Shakespearean discovery of the modern mind

Solution 1:

It is essentially a reference to Harold Bloom's influential book Shakespeare and the Invention of the Human.

Bloom's wildly audacious book posits that Shakespeare invented the modern milieu of existence.

The only book I know as audacious as this — and somewhat similar — is Julian Jayne's The Origin of consciousness in the breakdown of the bicameral mind, which posits that Homer (The Odyssey, The Iliad) merely essentially invented human consciousness as we know it.

Furthermore, the presenter you mention, David Simon, simply goes on to explain in the quote you gave what Simon means, his take on the "Bloomian idea" if you will: to wit, Simon feels that only with Shakespeare did we move from "indifferent Gods control us" mode to today's "we control everything" consciousness.

As a language-consciousness freak, I love reading about ideas like this.
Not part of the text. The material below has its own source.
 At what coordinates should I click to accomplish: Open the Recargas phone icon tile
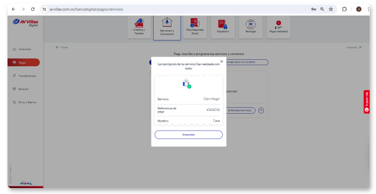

A third point here is the novel Snow Crash by bizarre sci-fi/consciousness/whatever writer Neal Stephenson, which deals with the "memetics", if you will, of the early days of consciousness in humans (say, 50,000 years ago).
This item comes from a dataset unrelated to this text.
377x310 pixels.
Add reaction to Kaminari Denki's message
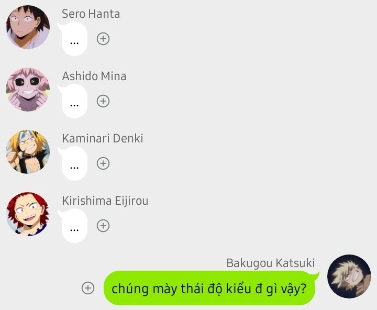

In short, when Simon says "the Shakespearean discovery of the modern mind," it's a riff on Bloom's Shakespeare and the Invention of the Human.

Solution 2:

This just points up the contrast with the modern view that "anything is possible as long as we will it" vs. the fatalistic Greek notion that we are playthings of fate (i.e. "the gods") who may do things to hasten our fall but nothing to prevent it.
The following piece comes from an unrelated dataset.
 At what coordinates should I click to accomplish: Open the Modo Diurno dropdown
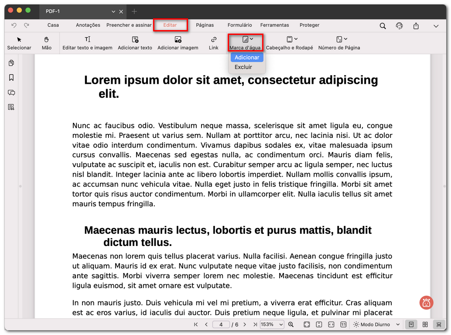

I feel obliged to point out that, as much as I admire The Wire, that excellent series of David Simon's, I'm not sure I would agree that his analogy about Greek drama is accurate to several decimal places, nor is his contention that Shakespeare discovered "the modern mind" in his plays. In fact, in Form and Meaning in Drama, H. D. F. Kitto, a noted expert in classical Greek literature and theater, devotes a whole section of this book about Greek drama to an interpretation of Hamlet as an exemplar of Greek tragedy. I can't think of a single one of Shakespeare's tragedies, in fact, which I would think of as being about self-actualization. Think of his "star-crossed lovers" in Romeo and Juliet or the ambition of Macbeth that actualizes only his own demise. (Really, David Simon, I love your work — but shut up about things you haven't thought through!)